■ **WRITTEN EXERCISE**:
Turn the entries starting at the line containing "Click the Sun label in the left data list" and ending at the line containing "Viewport: 572px width, 429px height. coord(10,62)" into a Markdown table with the columns Row and Line, leaving out blank lines.

[Begin DATA SECTION]

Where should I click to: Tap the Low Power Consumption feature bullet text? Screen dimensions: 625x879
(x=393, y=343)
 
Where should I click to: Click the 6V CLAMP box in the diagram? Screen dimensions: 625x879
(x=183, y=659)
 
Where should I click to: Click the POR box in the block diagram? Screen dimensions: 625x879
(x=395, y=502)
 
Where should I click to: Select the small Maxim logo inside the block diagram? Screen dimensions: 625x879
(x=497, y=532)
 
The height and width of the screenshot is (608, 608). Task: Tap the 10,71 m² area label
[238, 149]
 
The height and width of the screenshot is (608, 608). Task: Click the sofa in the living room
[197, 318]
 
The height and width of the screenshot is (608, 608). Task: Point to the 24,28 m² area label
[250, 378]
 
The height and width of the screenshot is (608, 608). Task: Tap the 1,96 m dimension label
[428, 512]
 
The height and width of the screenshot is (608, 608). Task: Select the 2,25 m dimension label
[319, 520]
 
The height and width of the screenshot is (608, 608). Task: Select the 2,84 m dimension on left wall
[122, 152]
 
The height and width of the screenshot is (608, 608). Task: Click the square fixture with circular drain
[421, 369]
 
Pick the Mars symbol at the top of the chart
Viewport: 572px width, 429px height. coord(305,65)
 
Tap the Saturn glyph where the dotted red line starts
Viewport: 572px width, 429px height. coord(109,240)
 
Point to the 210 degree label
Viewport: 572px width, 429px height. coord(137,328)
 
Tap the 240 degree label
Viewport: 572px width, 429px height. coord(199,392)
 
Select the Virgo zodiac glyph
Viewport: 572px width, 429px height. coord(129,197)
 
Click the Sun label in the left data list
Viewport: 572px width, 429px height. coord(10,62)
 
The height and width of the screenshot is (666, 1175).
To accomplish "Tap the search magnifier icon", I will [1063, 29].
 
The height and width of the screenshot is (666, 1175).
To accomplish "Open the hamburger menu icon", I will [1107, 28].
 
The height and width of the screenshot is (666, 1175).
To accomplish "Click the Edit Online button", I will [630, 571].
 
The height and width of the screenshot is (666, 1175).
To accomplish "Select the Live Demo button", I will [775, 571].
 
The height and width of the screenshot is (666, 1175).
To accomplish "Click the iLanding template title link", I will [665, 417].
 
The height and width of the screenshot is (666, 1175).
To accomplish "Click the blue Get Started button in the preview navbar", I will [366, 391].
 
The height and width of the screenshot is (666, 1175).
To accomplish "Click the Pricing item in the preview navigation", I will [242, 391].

[End DATA SECTION]

■ **RESPONSE FOR THIS EXERCISE**:
| Row | Line |
|---|---|
| 1 | Click the Sun label in the left data list |
| 2 | Viewport: 572px width, 429px height. coord(10,62) |